- DIRECTIONS
Would you count the lines below that contain the string "next" and reply with that number only?

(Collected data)

++++++++++

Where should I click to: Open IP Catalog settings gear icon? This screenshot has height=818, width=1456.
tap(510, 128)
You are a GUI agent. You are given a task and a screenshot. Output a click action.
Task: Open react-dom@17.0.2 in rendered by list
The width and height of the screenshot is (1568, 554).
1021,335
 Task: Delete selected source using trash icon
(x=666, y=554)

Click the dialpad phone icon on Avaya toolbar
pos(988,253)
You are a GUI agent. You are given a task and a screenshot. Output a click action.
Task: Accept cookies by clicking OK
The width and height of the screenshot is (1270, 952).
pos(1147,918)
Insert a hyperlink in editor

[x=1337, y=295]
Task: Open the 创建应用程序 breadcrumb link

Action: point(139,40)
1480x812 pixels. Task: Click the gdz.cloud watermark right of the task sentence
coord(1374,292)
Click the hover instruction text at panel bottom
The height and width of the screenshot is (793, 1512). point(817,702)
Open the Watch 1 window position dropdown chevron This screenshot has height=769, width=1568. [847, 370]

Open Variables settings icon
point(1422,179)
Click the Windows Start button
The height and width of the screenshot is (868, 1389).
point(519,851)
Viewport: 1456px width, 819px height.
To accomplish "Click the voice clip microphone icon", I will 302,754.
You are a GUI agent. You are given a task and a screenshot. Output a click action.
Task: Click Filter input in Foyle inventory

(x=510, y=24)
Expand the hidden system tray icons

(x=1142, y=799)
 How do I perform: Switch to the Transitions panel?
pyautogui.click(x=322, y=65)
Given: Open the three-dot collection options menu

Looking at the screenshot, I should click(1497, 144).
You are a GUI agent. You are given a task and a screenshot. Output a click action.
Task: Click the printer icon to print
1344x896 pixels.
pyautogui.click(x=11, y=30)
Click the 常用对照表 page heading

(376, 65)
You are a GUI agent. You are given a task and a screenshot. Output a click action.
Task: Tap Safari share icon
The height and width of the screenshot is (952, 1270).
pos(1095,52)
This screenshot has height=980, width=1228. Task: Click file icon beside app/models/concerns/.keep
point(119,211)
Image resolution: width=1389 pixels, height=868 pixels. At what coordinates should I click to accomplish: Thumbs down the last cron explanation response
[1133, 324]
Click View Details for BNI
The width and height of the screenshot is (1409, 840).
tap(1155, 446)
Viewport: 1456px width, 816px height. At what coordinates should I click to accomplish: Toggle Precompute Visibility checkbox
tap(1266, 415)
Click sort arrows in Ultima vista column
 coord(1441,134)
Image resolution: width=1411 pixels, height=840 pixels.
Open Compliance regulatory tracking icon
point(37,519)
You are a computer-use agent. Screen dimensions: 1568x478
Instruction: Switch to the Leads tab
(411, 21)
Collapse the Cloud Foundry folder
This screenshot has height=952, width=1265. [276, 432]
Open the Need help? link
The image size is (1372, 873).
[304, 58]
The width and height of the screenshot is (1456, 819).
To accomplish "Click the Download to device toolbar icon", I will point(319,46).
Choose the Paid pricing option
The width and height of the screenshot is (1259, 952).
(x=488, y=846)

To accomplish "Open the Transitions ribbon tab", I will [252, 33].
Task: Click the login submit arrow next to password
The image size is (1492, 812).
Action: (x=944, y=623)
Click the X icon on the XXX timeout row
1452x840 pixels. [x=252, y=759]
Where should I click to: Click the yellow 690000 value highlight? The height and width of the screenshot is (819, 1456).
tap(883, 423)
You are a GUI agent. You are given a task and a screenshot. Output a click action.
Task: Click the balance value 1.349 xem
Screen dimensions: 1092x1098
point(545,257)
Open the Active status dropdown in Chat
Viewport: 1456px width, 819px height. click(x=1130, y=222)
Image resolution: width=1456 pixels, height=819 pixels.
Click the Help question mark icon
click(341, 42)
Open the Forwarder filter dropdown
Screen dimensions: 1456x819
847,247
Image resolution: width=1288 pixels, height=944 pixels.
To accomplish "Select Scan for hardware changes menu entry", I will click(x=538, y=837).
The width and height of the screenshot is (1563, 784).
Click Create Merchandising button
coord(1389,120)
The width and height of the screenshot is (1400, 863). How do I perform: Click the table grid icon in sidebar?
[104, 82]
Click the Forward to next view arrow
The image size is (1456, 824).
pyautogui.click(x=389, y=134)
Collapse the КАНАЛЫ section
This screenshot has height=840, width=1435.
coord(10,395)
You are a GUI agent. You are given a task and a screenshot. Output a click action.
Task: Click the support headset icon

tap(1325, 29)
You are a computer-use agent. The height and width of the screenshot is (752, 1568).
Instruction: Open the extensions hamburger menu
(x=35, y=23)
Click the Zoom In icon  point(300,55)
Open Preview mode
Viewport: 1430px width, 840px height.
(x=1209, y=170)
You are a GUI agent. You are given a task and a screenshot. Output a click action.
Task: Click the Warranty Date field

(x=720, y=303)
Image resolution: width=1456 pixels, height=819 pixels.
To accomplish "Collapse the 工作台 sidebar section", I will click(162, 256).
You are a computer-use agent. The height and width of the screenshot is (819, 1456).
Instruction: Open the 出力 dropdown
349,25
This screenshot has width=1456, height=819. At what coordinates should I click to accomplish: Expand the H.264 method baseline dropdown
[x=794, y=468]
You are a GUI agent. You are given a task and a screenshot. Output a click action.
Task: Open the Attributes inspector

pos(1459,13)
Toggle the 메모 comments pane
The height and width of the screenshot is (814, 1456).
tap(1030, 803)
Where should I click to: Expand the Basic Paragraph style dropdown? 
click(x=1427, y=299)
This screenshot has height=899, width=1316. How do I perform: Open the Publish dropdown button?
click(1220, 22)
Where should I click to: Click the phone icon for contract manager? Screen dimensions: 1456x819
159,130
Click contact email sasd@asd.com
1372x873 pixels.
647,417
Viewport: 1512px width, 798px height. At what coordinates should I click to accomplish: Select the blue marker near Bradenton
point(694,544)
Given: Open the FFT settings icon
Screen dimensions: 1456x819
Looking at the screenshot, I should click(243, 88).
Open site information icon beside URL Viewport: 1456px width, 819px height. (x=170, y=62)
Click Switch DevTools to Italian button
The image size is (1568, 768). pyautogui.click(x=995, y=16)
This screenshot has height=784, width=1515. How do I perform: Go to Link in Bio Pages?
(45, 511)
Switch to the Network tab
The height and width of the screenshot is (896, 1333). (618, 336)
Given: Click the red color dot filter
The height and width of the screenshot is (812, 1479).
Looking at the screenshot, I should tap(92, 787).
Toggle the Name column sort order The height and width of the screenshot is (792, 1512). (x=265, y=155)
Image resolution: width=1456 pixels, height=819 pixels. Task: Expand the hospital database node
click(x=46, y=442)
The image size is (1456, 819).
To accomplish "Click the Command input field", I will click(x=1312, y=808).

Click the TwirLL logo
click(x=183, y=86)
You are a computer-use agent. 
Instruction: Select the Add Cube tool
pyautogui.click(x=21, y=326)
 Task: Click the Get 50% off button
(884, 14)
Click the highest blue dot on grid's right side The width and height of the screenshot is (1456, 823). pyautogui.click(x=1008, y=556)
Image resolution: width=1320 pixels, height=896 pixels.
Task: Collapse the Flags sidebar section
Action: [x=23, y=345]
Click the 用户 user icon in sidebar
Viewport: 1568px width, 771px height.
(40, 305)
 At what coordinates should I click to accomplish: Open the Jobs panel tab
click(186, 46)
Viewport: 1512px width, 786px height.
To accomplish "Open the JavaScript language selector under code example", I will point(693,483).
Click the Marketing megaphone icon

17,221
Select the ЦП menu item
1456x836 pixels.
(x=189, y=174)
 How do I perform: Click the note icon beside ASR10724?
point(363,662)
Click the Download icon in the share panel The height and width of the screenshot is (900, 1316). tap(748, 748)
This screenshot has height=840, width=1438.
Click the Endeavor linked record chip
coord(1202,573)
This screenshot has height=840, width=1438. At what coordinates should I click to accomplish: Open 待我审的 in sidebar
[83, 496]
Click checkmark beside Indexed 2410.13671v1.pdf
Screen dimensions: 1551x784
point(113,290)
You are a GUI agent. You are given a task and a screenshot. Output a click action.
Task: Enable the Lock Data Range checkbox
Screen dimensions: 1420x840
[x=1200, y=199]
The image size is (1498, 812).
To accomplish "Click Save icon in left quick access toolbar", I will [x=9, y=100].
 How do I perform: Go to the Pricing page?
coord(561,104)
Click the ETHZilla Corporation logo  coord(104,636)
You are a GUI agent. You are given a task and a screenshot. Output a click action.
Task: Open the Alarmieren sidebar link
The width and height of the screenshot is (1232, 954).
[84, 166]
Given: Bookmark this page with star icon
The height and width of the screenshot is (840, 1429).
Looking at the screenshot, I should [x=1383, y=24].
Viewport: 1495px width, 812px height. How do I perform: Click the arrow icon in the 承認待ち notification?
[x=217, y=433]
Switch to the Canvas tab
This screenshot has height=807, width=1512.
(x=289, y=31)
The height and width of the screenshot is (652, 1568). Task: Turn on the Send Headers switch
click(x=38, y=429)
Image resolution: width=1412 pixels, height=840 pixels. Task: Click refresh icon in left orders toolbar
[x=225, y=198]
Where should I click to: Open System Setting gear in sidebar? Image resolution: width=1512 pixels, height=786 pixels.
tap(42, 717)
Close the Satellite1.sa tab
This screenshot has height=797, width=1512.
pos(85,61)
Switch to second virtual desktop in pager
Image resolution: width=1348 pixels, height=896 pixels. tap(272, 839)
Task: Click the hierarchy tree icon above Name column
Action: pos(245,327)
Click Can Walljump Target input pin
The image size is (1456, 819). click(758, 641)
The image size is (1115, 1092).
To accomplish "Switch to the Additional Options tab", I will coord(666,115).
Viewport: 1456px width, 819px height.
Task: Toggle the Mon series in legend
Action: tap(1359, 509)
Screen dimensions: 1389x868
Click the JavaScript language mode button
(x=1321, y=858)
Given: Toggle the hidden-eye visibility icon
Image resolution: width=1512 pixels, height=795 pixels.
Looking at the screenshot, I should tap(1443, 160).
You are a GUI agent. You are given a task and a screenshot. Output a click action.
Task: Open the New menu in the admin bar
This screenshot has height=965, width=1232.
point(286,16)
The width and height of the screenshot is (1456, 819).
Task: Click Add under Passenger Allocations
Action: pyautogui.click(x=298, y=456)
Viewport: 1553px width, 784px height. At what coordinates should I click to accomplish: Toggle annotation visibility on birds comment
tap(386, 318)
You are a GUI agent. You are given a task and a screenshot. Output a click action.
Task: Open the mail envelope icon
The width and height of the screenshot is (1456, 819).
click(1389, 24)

++++++++++

- COMPLETED TASK
2